Dans nos campagnes les gens, même s’ils ont peu, sont toujours contents d’accueillir ceux qui viennent d’ailleurs ; ils disent : «  Je veux être comme Abraham au chêne de Mambré quand il a accueilli la Trinité sous la forme de trois anges ». Derrière chaque être humain il y a Dieu. Derrière chaque pauvre, derrière celui qui souffre, il y a le Christ. Je pense que c’est la théologie dont parle le pape François. Il ne s’agit pas de penser que celui-ci est pauvre parce que celui-là est riche ou d’autres analyses de ce genre. Non. Le pauvre est un être humain et, en tant que tel, qui qu’il soit, il est créé à l’image de Dieu. Et c’est pour cela que nos écoles et nos hôpitaux sont ouverts à tous, pas seulement aux catholiques.

Vous parlez d’écoles et d’hôpitaux promus par l’Eglise. Que signifie pour vous que l’Eglise ne doit pas être une ONG ?

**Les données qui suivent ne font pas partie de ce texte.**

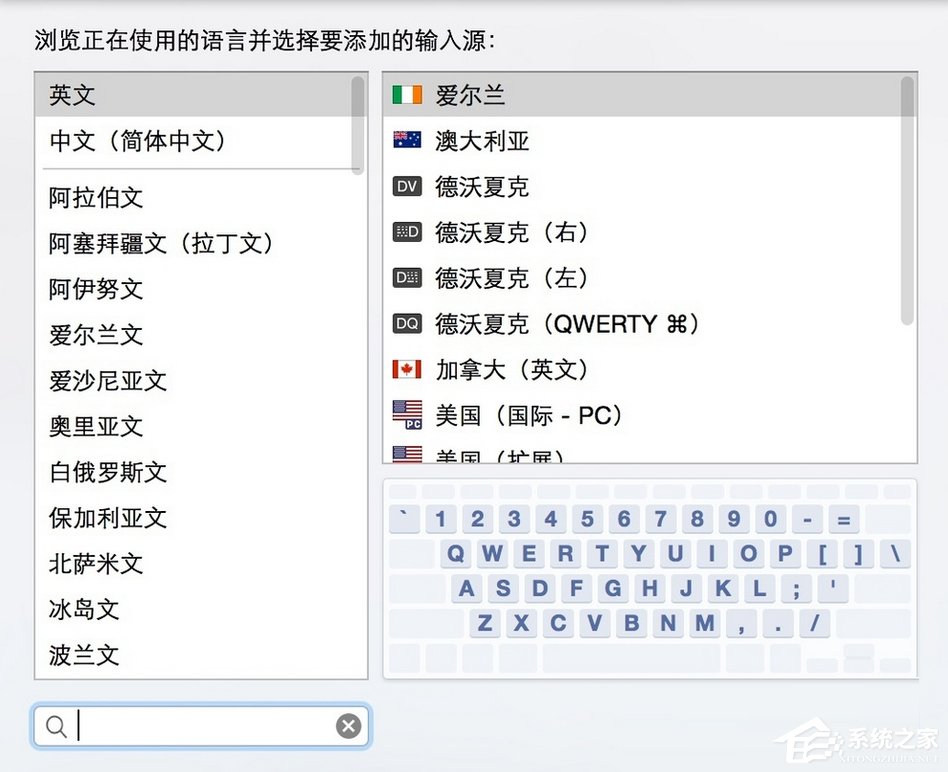Click the Australia flag icon
Viewport: 948px width, 772px height.
pos(406,141)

C’est un point sur lequel nous réfléchissons avec les autres évêques éthiopiens. Le gouvernement dit qu’il faut distinguer les activités spirituelles des initiatives sociales : enregistrez-vous selon les lois, mais ce que vous faites à l’église est votre affaire privée. Mais on ne comprend pas que l’on ne peut pas séparer le corps de l’âme d’une personne. L’homme doit être aidé comme un tout. Si tu contribues seulement au niveau matériel en oubliant la dimension spirituelle, tu construis pour détruire. L’éducation est évangélisation. Certains nous traitent comme si nous étions une ONG. Mais bien souvent, ces organisations arrivent, réalisent un projet et puis s’en vont. Pas nous. Nous travaillons aussi pour que les gens soient autosuffisants. Mais nous restons là parce que l’accompagnement spirituel doit continuer.

Vous avez ouvert une nouvelle université catholique : est-ce vraiment le gouvernement qui vous a demandé de le faire ?

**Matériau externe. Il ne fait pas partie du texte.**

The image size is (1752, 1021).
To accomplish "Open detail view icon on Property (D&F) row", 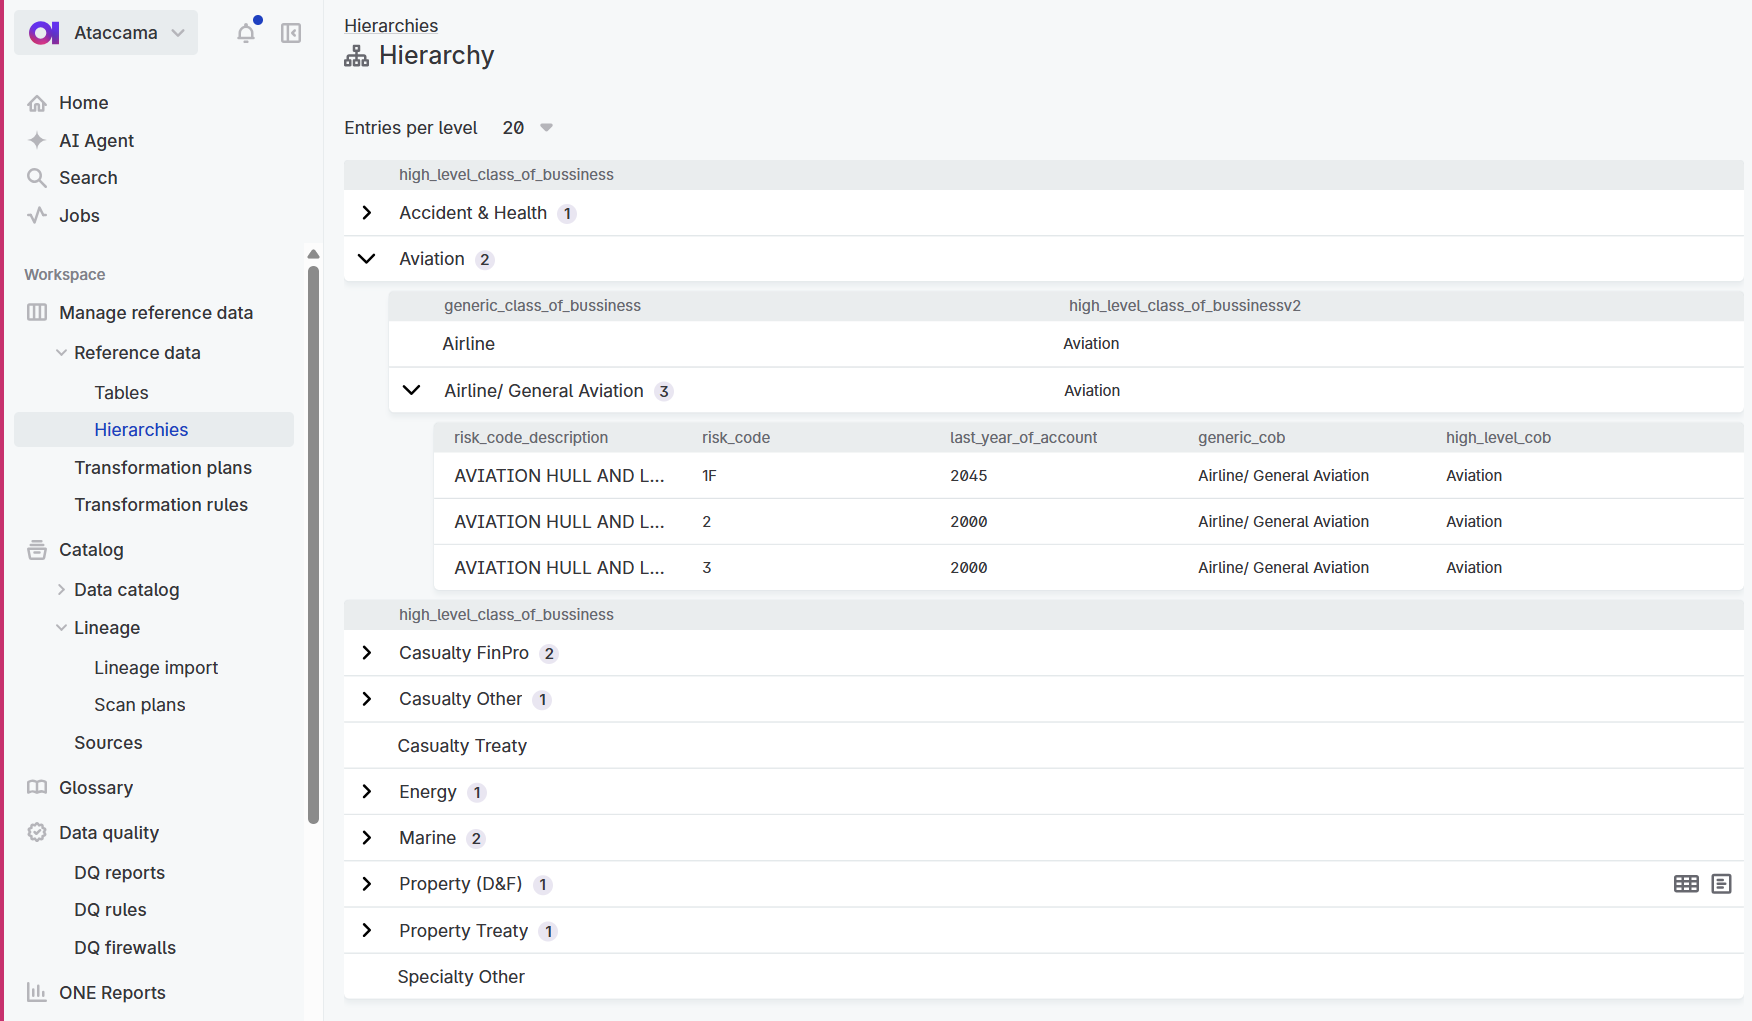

Oui c’est vrai. Mais nous aussi nous la voulions. D’ailleurs il y a une tradition pour cela : après la deuxième guerre mondiale, l’empereur demanda aux jésuites canadiens de créer l’Université publique d’Addis Abeba. De même à Asmara, en Erythrée : notre ancien premier ministre en fit la demande directement à Jean Paul II. Il voulait une université de bonne qualité et en relation avec les autres universités d’Afrique de l’Est. Aujourd’hui nous avons des liens avec le Malawi, la Zambie, la Tanzanie, le Kenya, le Sud Soudan, et bientôt avec le Nord Soudan, l’Erythrée, Djibouti et la Somalie. Ces rapports sont importants car lorsque les jeunes étudient ensemble ils deviennent frères et sœurs. Le projet avance et grandira. C’est pourquoi nous devons remercier la CEI (Conférence des Evêques d’Italie), Monseigneur Silvano Tomasi, ancien nonce en Ethiopie actuellement auprès de l’ONU à Genève, et également quelques amis de CL pour leur aide.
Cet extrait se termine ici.